Baylor football coach Art Briles has a starting cornerback who once dreamed of taking Gonzaga to the Final Four as the Zags’ primary point guard.
Briles’ second-leading tackler, linebacker Eddie Lackey, began his college career as a safety at a Division II school. Receiver Clay Fuller, 26, spent six seasons as a minor-league outfielder in the Los Angeles Angels’ organization before walking on at Baylor and working his way into the lineup for a team battling for this year’s BCS national championship.
And the biggest, baddest Bear of them all — offensive guard Cyril Richardson, an All-American and postseason honors candidate — needed little time Monday to recite the entire list of suitors he dealt with on the recruiting trail while playing at North Crowley High School.
“Baylor was my only offer,” Richardson said, smiling. “You see what happens when you sleep on some people. That just shows you there’s a lot of players out there and coach Briles is great at finding them. There’s a lot of people that just want that one shot. That one little chance to show what they have. And they’re going to take it to new places.”

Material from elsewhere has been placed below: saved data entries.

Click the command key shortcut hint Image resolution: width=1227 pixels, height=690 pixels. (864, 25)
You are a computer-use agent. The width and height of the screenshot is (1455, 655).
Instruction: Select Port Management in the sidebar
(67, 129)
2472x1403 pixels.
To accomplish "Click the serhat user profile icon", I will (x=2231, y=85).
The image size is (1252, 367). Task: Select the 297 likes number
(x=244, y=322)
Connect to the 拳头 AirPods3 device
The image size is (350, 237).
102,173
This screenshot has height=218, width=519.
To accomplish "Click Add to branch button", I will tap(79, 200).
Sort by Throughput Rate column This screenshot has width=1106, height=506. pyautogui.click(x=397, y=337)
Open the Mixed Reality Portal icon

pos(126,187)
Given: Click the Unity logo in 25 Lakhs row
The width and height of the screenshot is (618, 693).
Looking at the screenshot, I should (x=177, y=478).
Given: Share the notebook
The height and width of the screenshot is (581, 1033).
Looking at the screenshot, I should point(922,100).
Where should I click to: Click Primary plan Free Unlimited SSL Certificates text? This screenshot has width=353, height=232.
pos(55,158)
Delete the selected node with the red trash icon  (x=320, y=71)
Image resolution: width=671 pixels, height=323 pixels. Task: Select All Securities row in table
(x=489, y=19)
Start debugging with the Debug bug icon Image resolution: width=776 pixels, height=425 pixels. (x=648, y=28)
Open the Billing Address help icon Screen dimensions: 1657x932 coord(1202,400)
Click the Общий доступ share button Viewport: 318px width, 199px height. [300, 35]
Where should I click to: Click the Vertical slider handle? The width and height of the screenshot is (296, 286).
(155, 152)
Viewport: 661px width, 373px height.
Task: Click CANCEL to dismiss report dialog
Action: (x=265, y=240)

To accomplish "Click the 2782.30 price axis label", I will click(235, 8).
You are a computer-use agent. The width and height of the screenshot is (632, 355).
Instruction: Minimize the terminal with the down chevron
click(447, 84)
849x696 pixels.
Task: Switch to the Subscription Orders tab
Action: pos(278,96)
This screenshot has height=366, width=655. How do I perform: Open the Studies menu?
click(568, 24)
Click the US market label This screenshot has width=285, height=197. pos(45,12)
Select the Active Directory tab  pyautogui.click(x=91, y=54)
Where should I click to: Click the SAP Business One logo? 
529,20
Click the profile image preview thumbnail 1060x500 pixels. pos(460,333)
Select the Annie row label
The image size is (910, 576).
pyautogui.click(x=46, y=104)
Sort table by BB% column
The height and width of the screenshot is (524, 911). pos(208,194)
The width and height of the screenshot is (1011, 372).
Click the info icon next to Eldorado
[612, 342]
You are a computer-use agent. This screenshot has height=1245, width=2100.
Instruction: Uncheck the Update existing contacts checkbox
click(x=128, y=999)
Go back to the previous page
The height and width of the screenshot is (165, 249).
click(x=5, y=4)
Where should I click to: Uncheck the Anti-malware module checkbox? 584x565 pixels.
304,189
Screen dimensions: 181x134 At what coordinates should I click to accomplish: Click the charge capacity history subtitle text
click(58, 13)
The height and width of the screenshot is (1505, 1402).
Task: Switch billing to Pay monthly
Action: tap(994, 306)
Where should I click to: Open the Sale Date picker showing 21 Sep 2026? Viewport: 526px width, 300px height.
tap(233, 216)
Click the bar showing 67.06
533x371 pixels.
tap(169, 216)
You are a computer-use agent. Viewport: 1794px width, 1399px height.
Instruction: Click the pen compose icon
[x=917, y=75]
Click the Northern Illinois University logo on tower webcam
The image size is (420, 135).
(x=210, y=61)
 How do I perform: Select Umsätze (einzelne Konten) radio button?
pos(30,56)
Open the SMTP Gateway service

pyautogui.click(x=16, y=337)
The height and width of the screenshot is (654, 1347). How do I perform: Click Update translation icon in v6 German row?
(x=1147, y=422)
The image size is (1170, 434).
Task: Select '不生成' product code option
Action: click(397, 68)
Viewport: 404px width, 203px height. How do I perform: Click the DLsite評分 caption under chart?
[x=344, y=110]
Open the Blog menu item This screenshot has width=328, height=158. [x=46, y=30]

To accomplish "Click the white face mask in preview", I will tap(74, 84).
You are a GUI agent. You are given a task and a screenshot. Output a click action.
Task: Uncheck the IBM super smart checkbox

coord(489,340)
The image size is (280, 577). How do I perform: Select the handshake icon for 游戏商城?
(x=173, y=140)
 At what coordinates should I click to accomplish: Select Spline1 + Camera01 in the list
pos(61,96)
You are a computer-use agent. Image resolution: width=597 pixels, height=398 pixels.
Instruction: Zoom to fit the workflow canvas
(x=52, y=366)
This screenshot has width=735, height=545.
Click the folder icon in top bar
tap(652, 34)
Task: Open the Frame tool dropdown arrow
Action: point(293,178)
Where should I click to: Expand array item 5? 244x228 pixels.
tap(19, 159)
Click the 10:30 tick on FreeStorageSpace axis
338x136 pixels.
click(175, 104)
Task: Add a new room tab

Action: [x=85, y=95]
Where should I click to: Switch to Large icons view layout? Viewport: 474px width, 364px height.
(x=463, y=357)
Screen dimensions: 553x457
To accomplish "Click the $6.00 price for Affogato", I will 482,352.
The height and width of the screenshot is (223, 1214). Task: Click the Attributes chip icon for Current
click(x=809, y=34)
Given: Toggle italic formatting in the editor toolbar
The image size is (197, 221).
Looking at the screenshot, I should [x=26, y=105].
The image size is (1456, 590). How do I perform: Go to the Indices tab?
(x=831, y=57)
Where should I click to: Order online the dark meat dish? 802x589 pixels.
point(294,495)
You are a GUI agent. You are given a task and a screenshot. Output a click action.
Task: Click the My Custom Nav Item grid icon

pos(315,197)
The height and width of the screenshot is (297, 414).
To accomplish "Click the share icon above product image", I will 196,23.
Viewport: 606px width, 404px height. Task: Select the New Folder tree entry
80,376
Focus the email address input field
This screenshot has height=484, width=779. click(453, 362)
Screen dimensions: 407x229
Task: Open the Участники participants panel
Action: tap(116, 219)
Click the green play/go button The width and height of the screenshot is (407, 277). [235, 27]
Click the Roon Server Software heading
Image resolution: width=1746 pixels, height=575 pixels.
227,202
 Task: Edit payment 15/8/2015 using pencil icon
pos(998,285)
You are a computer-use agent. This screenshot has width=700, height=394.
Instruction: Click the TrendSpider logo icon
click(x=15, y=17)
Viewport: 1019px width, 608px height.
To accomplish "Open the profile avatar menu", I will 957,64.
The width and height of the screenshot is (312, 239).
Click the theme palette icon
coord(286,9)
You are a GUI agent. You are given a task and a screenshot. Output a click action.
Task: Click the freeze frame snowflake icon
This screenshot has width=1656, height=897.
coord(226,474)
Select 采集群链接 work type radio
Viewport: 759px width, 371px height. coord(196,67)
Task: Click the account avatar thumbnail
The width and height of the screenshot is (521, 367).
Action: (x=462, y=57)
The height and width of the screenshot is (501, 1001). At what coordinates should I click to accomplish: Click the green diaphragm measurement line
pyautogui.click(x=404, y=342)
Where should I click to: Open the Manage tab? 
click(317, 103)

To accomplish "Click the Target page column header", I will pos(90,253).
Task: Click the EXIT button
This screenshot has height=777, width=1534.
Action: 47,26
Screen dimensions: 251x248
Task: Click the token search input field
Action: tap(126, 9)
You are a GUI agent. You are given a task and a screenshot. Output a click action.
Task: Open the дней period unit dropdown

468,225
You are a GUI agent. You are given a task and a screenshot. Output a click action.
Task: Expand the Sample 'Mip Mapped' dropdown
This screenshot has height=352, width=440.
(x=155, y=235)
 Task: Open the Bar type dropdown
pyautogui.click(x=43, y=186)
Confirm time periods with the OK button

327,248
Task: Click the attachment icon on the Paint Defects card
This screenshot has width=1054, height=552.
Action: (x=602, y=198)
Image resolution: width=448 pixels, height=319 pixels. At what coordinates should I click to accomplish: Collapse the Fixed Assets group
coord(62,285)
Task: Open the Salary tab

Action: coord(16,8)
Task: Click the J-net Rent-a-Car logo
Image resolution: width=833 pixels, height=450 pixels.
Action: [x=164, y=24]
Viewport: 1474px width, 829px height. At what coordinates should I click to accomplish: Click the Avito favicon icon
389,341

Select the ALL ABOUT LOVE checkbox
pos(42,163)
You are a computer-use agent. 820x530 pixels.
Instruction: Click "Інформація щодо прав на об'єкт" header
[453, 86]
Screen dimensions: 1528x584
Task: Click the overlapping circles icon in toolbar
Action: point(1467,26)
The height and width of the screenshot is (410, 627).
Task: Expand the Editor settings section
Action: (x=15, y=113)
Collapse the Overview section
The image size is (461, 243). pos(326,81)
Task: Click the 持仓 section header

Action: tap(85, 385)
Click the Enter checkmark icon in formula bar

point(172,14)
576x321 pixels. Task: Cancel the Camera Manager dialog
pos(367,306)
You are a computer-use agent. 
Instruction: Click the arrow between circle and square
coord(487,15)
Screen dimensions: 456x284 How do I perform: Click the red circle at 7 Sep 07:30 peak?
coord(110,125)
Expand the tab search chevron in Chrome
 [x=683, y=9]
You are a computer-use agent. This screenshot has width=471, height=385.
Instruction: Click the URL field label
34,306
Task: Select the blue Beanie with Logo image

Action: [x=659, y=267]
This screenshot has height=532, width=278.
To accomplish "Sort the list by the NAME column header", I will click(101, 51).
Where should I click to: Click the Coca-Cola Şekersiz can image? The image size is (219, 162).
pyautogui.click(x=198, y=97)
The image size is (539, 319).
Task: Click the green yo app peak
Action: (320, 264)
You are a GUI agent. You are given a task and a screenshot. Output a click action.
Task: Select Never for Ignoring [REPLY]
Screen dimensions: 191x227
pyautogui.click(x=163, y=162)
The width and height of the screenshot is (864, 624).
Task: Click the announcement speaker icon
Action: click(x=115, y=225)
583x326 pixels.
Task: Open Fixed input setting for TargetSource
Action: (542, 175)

Richardson and several other under-recruited gems have helped take No. 4 Baylor (9-0, 6-0 in Big 12) to unprecedented places this season. A victory over No. 10 Oklahoma State (9-1, 6-1) in Saturday’s showdown in Stillwater, Okla. would give the Bears control of the league title race while keeping them on track to pass No. 3 Ohio State (10-0) in next week’s updated BCS standings.
But the Bears’ point-per-minute offense, for a second consecutive week, probably will be forced to operate on the road without three primary playmakers who have scored 24 touchdowns and accounted for 259.6 yards per game this season. Receiver Tevin Reese (dislocated wrist) won’t play and neither of the top two running backs, Lache Seastrunk (groin) and Glasco Martin (knee), have been cleared to practice after sitting out last week’s 63-34 victory over Texas Tech.
None of this causes the slightest hint of a concern from Briles, who unleashed a pair of 100-yard freshmen rushers against Tech (Shock Linwood, Devin Chafin). Both flew as far under-the-radar as high school prospects as Richardson (6-foot-5, 340 pounds), a fifth-year senior in the mix for both the Outland Trophy and Lombardi Award. Reese’s replacement, Levi Norwood, had career highs for catches (7), receiving yards (152) and touchdowns (2) in his first start of the season.
On multiple occasions, Briles has said the biggest difference between the 2013 Bears and the first five teams he coached in Waco is that this squad has “Big 12 quality depth” across the board.
“I just wish we weren’t having to prove it,” Briles said.
But they have been. And they’ll get another opportunity Saturday, led by quarterback Bryce Petty, one of Briles’ three-star prospects (along with Richardson) in a 2009 signing class that drew few kudos from recruiting analysts. Asked about his faith in backups elevated into starring roles, Petty said: “Anyone that goes out there, I have full confidence in. Preparation-wise and game-plan wise, those guys all practice like they’re starters. That’s why their results don’t surprise me.”
What is surprising, and what separates Briles from many of his peers, is how he manages to consistently uncover enough productive players from unique backgrounds to fill his depth chart. Some even morph into stars.
Briles turned a Canadian firefighter/youth hockey standout into a first-round pick in the 2011 NFL Draft (offensive lineman Danny Watkins). He’s got Demetri Goodson, who made 68 career starts as Gonzaga’s point guard (2008-2011), leading his team in interceptions (2). Briles said he learned of Goodson’s availability through the player’s former AAU basketball coach in Houston and quickly offered him a shot at an NFL future when Goodson decided to switch sports.
“If he’s a good enough athlete to be the point guard at Gonzaga, he can certainly play somewhere on the football field,” Briles said. “He has not unfulfilled. He’s done a great job for us.”
So has Lackey (6-foot, 220 pounds), who has made 66 tackles this season but had to track the location of Baylor on his cell phone when his junior-college coach alerted him to Briles’ interest in 2011.
“I didn’t know where Baylor was at, to be honest,” said Lackey, a California native who played one season in Division II before opting for the JC route and a chance at an FBS offer. “A lot of people didn’t take me seriously because I didn’t fit that cookie cutter in terms of size.”
Briles did. Just like he landed his two freshman tailbacks, Linwood (812 yards, 8 TDs) and Chafin (257 yards, 4 TDs), out of Class 2A and 3A high schools, respectively. Just like he rolled the dice on Richardson, who wound up at North Crowley after Hurricane Katrina forced the family out of its native New Orleans.
“Coach Briles doesn’t necessarily have to find the five-star guys. When he sees a guy, he knows if the talent’s there or not,” said Martin, who hopes to play Saturday at OSU. “That’s showing right now because we have a lot of depth on our football team.”
The Bears must lean heavily on that commodity again this week if they are to extend the best start to any football season in school history.